··· SOURCE MATERIAL
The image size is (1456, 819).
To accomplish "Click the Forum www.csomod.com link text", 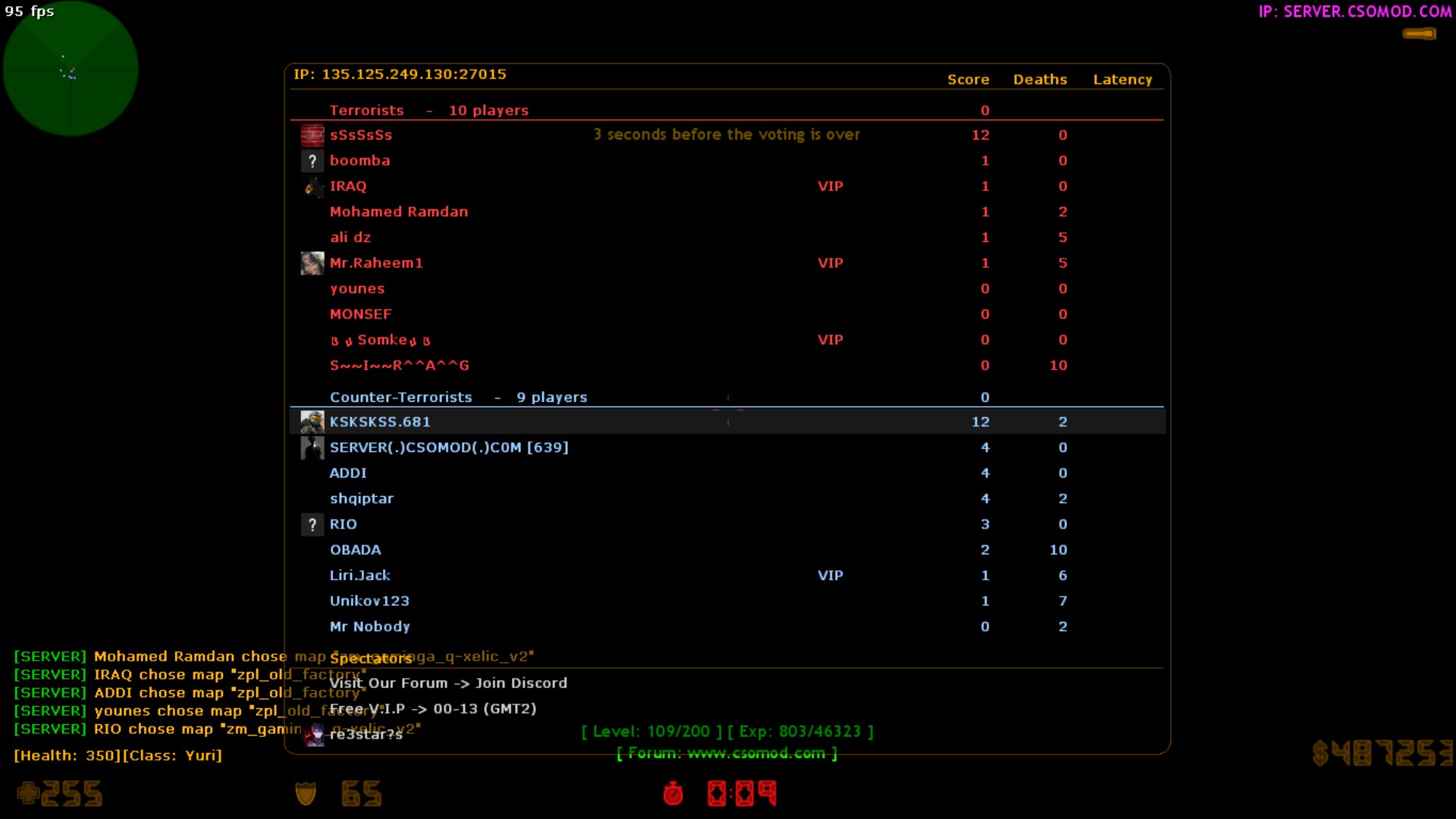I will 726,753.
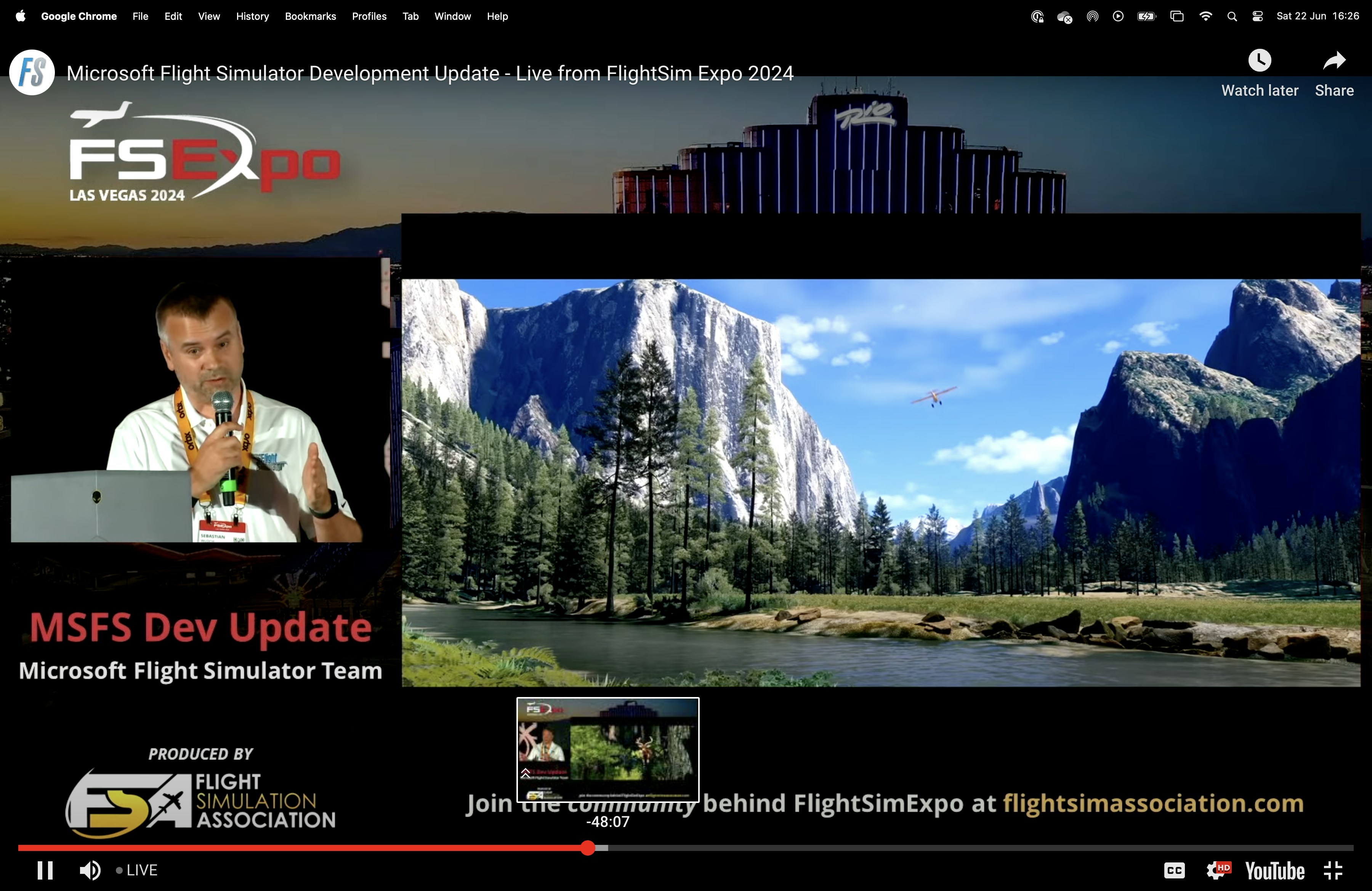Click the seek preview thumbnail
The image size is (1372, 891).
[607, 749]
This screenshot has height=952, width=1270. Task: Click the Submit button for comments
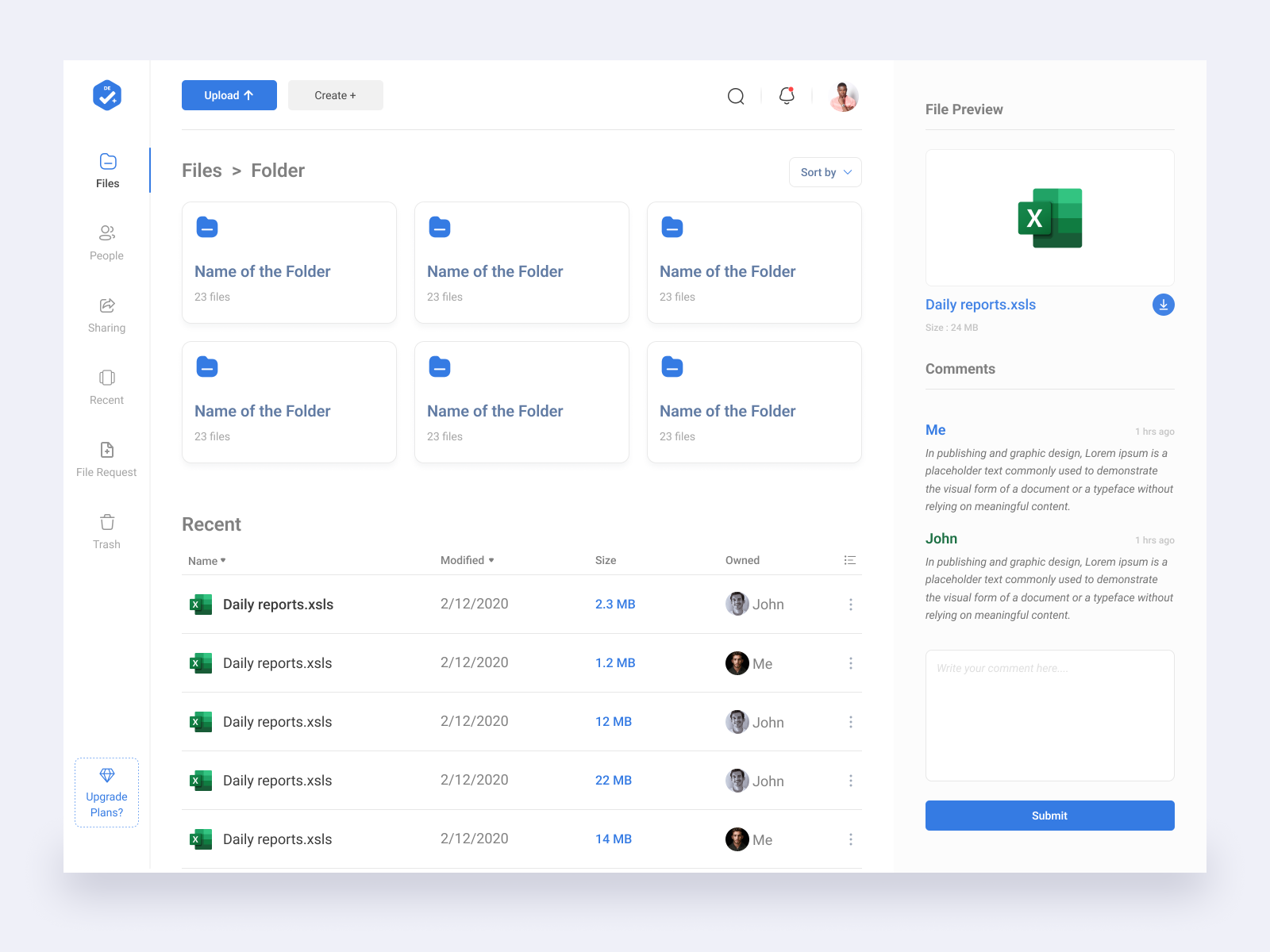pyautogui.click(x=1049, y=815)
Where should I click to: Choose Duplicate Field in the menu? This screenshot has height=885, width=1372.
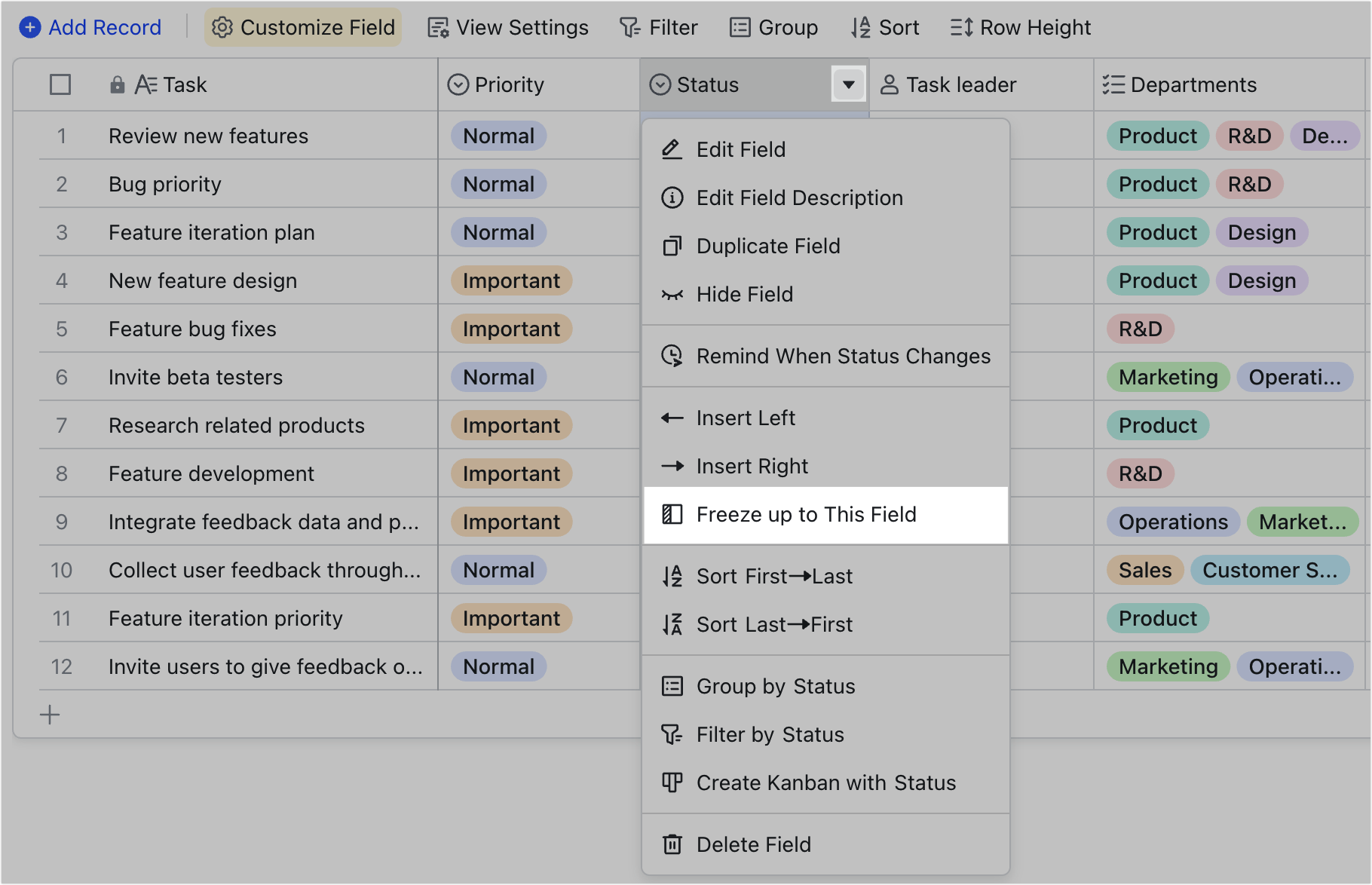(x=768, y=246)
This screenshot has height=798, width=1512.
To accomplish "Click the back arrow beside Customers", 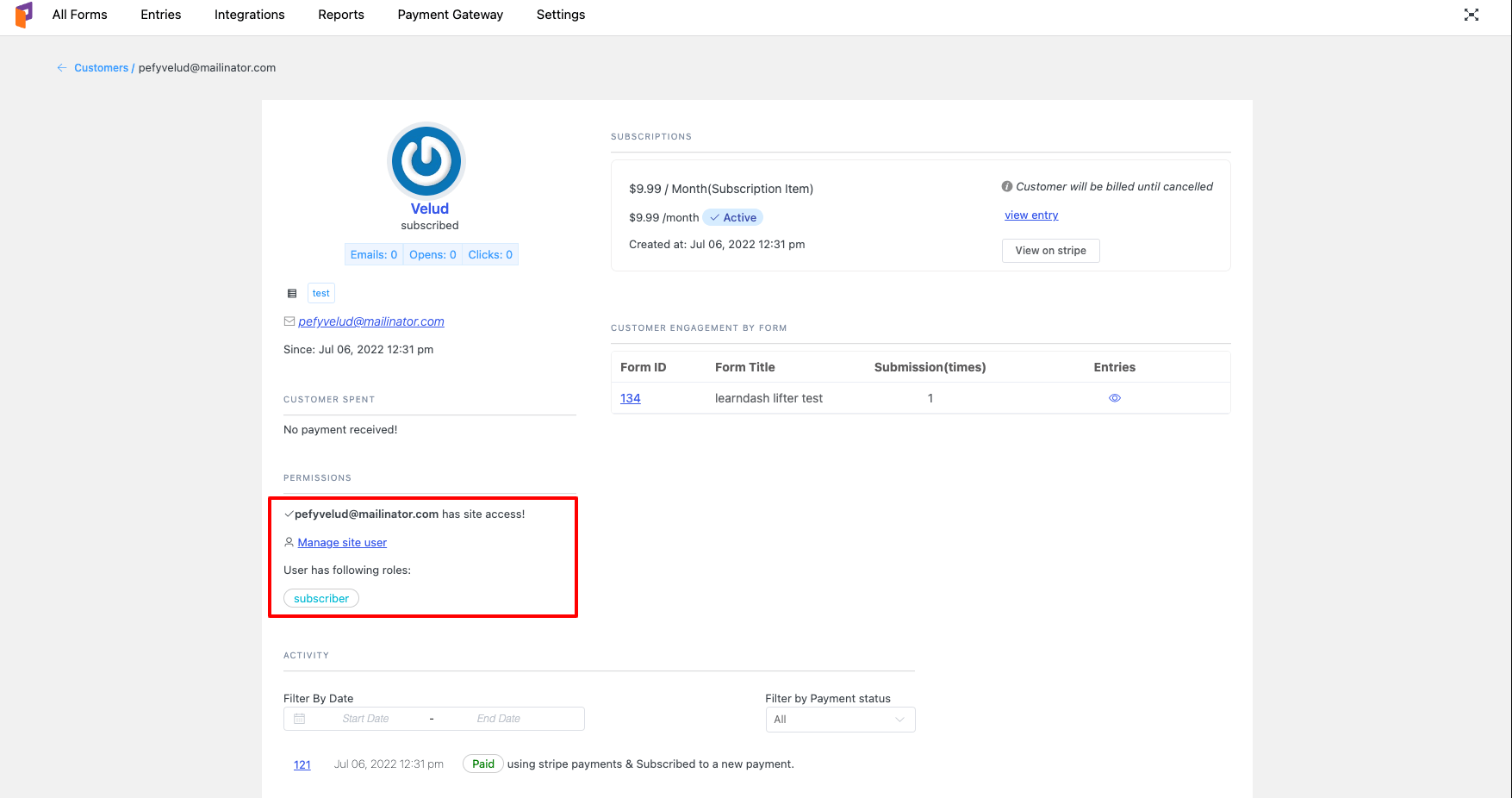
······
THE PROBLEM: Only the lines from the one containing "This screenshot has height=798, width=1512." through the end of the records above should be retyped, exactly as they stand, with any pictures left out.

REPLY TO THE EXERCISE:
This screenshot has height=798, width=1512.
To accomplish "Click the back arrow beside Customers", 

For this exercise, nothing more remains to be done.